Dutch Oven Helped Feed Those Who Tamed The West

Cooking outdoors for many of today's more modern families involves cooking hot dogs on a stick or throwing foil-wrapped potatoes into the fire. With cast iron skillets and cooking pots used on fry, boil and crisp it is hard to imagine how the pioneers baked bread, roasted meat and blended stews all in the same type of dutch oven. Typically made of heavy cast iron with three legs and a tight-fitting lid, the dutch oven was the versatile must-have cooking item for anyone cooking over an open flame.

The concept is simple in that the food was placed inside the pot with the lid securely in place.

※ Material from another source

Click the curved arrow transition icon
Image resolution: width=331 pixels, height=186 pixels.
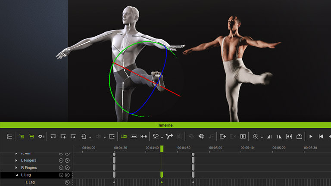coord(169,136)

Charcoal was placed underneath to heat the bottom and sides of the dutch oven while more coals were set on top of the lid to provide all around heat to the oven. The lids typically had a raised lip around the edge to hold the coals in place and with a properly prepared and heated dutch oven any type of food could be cooked to pioneering perfection.

One of the keys to dutch oven cooking is the placement of the coals. They have to be evenly distributed under the pot and on the lid to prevent the creation of hot or cold spots on the food cooking inside.

Oven Was Microwave Of The West

In many ways, the versatility of the dutch oven made it the easiest and fastest way to cook a variety of food items. It could be used to bake break, cook a roast or cook complicated stews. All of the meal could be cooked in the same pot, as some pioneers used internal cast iron dividers to separate the content of foods that could cook in about the same amount of time.

As the wood-burning stoves and ovens, later power by electric and gas became more popular, the use of a dutch oven for cooking outdoors faded. Today, most of these units will be found rusting away in attics or garages but many campers are beginning to understand how their ancestors used these devices outdoors and are starting to experiment with recipes when they head out to the wilderness for the weekend.

The dutch oven was probably based on the design of the baking ovens used in the late 19th and early 20th century. These oven were lined with firebrick that was heated with a wood fire. When the bricks were hot enough, food was placed inside and the heat from the bricks in a sealed oven would bake whatever was inside.